# start of Data for this exercise
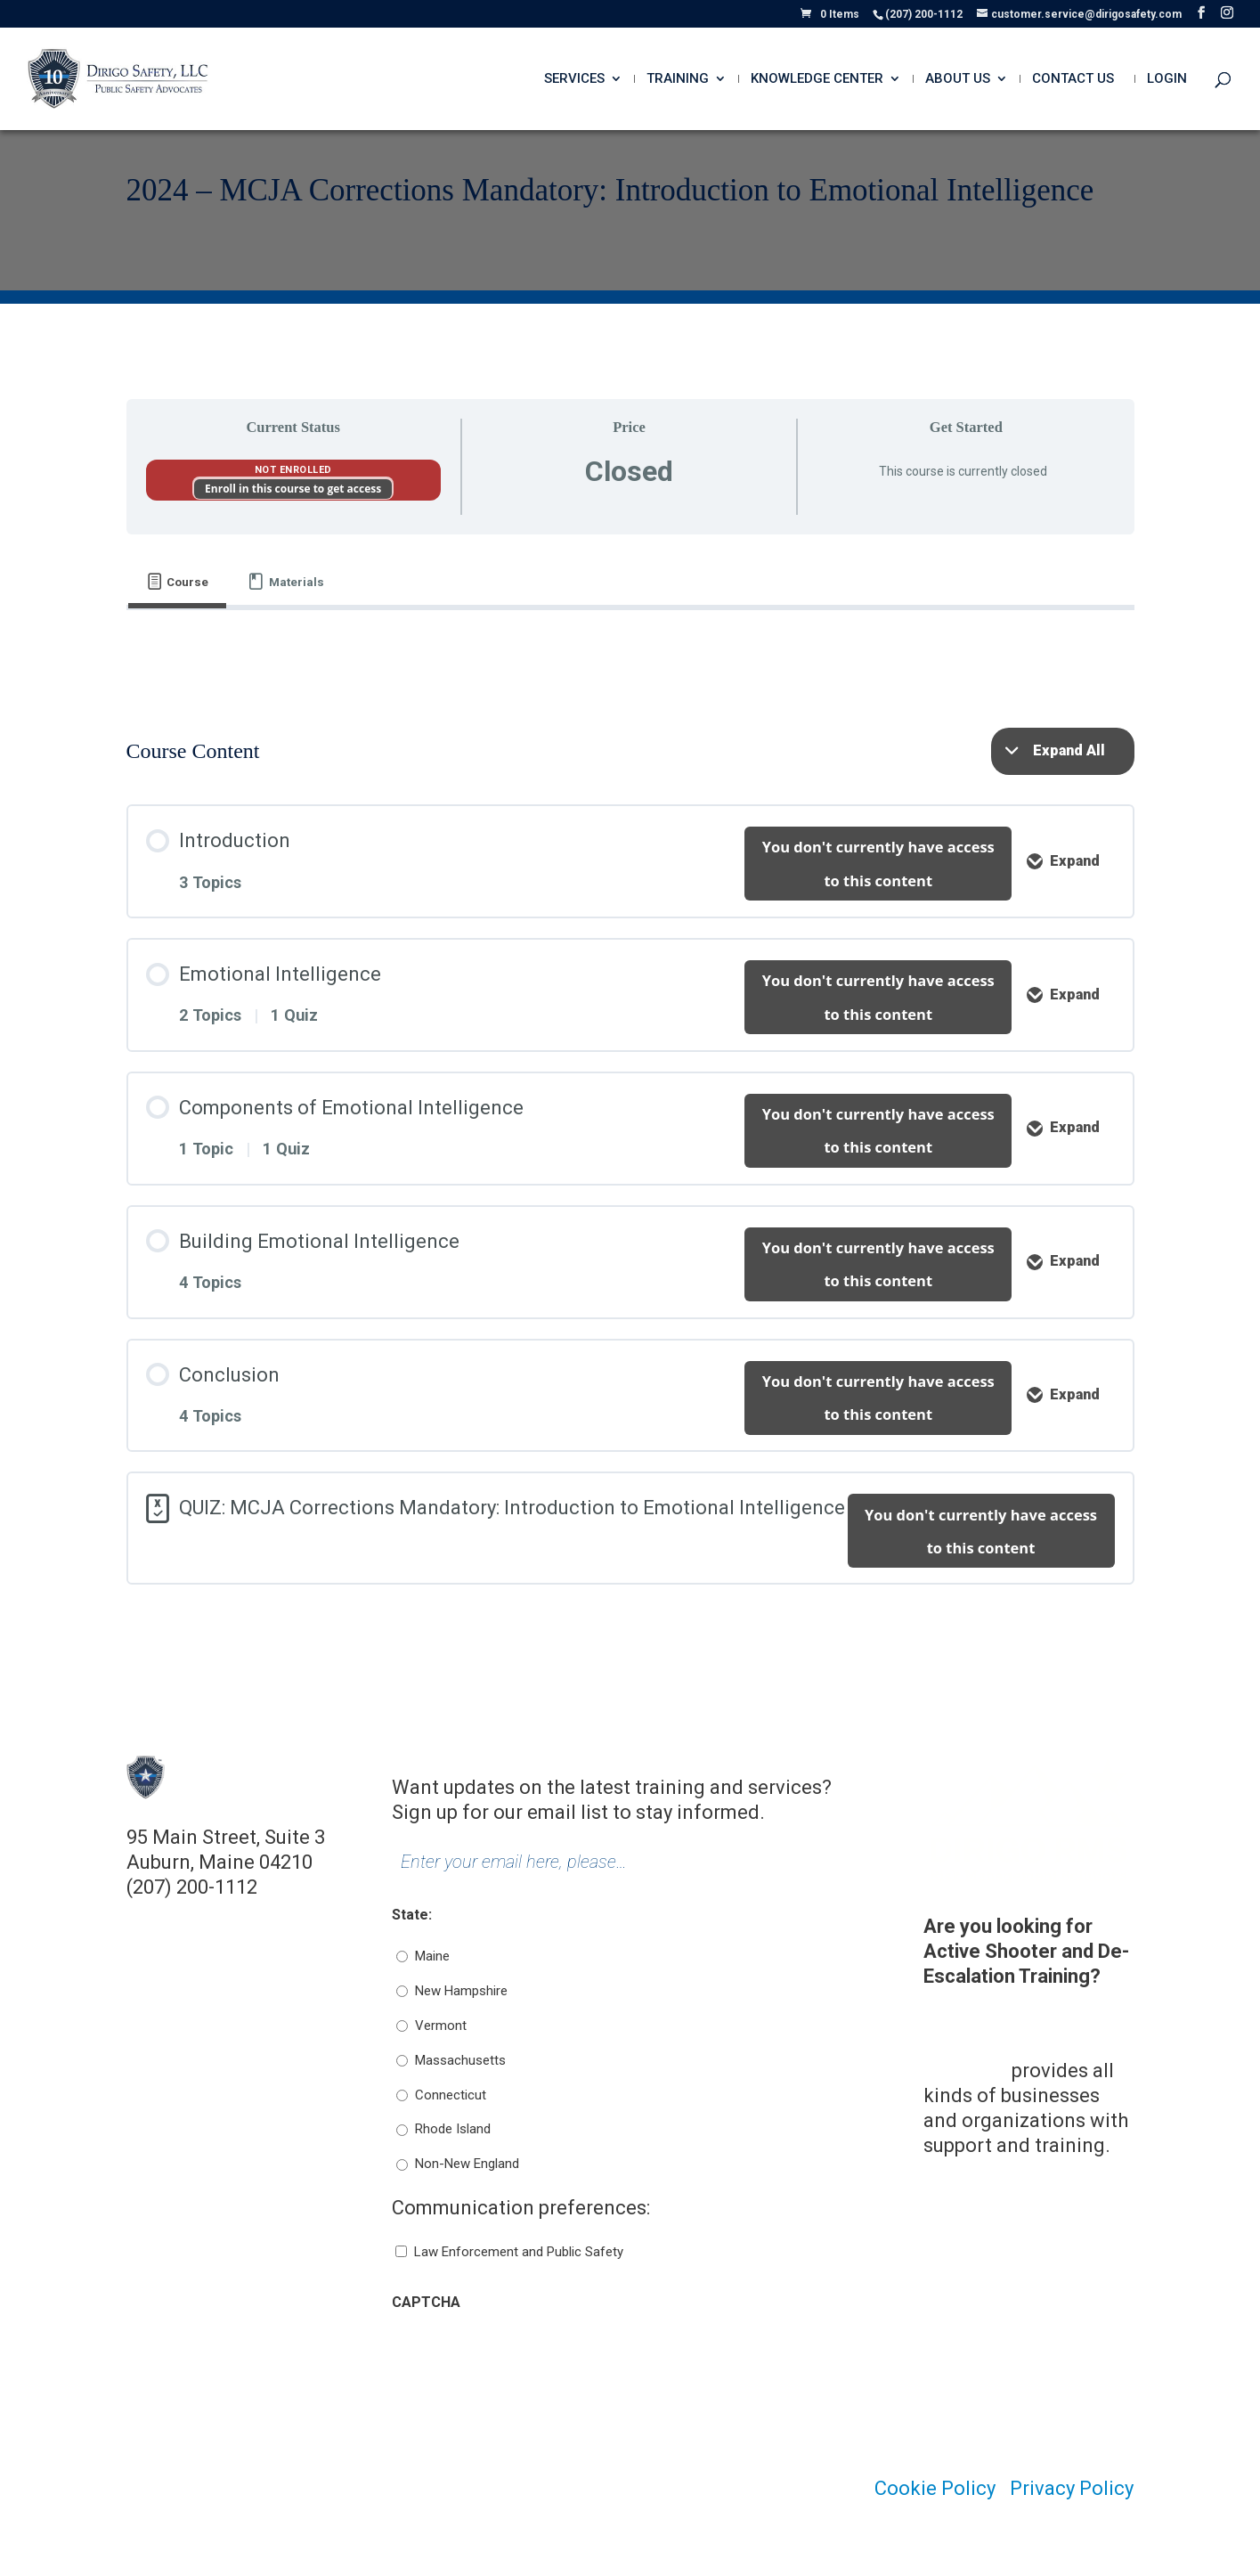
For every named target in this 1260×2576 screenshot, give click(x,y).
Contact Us (1073, 79)
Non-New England (467, 2164)
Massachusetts (460, 2060)
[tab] (177, 582)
# end of Data for this exercise
> [The request]: Rewrite the listing above, substituting "labeled" for every instance of "named" and changing nothing else; omit the pictures.

> [Output of the exercise]:
For every labeled target in this 1260×2576 screenshot, give click(x,y).
Contact Us (1073, 79)
Non-New England (467, 2164)
Massachusetts (460, 2060)
[tab] (177, 582)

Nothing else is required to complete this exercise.